A major fetal alcohol spectrum disorder conference kicked off in Saskatoon Tuesday morning.

The conference is called FASDlive: Mapping Our Road to Success and it is being put on by the FASD Support Network of Saskatchewan and the Saskatchewan Prevention Institute.

FASD Support Network Executive Director Leslie Allen says the disorder is a serious issue both in Canada and Saskatchewan.
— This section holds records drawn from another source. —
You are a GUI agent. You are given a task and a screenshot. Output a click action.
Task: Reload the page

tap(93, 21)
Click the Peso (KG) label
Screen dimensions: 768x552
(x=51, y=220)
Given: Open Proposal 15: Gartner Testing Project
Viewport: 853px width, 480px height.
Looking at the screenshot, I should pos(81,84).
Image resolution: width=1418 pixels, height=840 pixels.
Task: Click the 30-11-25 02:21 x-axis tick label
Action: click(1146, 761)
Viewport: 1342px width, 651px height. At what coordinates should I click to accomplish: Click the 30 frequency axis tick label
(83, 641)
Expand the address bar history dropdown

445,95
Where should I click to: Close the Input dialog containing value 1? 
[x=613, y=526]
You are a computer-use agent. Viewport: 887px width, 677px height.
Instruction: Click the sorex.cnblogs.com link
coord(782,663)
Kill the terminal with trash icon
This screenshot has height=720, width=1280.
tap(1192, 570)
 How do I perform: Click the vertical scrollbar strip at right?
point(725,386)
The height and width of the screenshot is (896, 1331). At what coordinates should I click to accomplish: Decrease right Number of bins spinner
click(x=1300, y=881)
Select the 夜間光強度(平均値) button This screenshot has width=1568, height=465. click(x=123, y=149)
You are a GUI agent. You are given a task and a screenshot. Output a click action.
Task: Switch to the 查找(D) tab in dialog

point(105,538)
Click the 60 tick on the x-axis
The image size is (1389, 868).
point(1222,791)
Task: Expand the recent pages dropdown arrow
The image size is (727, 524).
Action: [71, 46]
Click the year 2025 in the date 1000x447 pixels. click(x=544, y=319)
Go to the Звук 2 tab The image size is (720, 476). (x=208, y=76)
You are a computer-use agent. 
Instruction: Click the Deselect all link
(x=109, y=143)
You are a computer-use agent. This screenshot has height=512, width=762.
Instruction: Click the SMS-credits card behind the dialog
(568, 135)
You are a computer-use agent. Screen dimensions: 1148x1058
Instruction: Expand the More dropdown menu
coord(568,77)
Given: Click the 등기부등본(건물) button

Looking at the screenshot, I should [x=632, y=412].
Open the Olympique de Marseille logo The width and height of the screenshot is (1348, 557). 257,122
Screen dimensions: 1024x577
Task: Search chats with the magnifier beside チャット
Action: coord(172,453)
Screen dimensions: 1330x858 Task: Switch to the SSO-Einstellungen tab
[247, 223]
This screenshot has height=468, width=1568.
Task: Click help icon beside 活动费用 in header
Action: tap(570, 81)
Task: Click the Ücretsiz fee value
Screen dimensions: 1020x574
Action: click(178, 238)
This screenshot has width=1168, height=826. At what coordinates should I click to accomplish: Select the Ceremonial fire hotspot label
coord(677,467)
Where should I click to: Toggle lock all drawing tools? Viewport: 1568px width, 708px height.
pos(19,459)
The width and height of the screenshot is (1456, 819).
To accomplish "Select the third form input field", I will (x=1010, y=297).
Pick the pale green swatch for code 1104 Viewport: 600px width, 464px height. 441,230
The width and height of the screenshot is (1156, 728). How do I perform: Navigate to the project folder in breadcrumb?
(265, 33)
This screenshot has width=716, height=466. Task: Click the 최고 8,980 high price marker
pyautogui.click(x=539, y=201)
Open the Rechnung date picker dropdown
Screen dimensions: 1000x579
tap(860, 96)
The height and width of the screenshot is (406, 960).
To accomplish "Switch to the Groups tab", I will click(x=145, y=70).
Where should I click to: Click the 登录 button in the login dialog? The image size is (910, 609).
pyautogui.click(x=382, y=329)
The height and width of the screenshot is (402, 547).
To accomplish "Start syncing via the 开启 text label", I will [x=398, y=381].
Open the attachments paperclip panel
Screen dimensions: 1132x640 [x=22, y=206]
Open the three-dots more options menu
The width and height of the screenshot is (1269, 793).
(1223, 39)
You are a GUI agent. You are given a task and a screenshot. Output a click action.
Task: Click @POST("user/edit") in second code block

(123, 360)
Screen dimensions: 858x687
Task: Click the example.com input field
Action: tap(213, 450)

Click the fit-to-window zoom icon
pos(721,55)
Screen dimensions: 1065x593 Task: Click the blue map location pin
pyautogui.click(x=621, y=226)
“CAN FASD, which is our national research body for FASD, has come out with a study that indicates it’s more closer to five per cent,” she says. “So, if we’re looking in Saskatchewan we’re talking about 55,000 people afflicted with FASD. So, yes, it certainly is a problem in our province.”

She also says the public is generally more aware of FASD now than in the past but there is still lots of work to do in terms of education.

“We still have a lot of work to do. Such as many primary physicians and obstetricians don’t even talk about alcohol consumption when a women comes in who’s pregnant.”

In the afternoon, two University of Saskatchewan researchers presented their study on using Indigenous culture as an intervention method in addictions healing.

Colleen Dell and Barbara Fornssler have studied 12 First Nations residential treatment programs across Canada.

Fornssler says culture is often overlooked as a treatment method for addictions in Western medicine.

“I think people take culture for granted in their day to day interactions in the world,” she says. “It seems to be something that operates as part of our worldview but is not generally acknowledged as such until we use a word like worldview. So, the way that culture we’ve seen is contributing to healing is in supporting people and building relationships in a positive sense of their identity.”

Dell adds after going underground for many years, culture as an addictions healing therapy is starting to resurface.

“If we look at the history of colonization in Canada and the 60’s scoop, residential schooling, so forth, we have quote unquote as they say, ‘killed the Indian in the child,’” she says. “So that means kill culture and even though culture has sustained itself and it has continued, it kind of went underground, as we know, and now it’s starting to surface more.”

The FASD conference continues on Wednesday.

It is expected to attract about 275 people.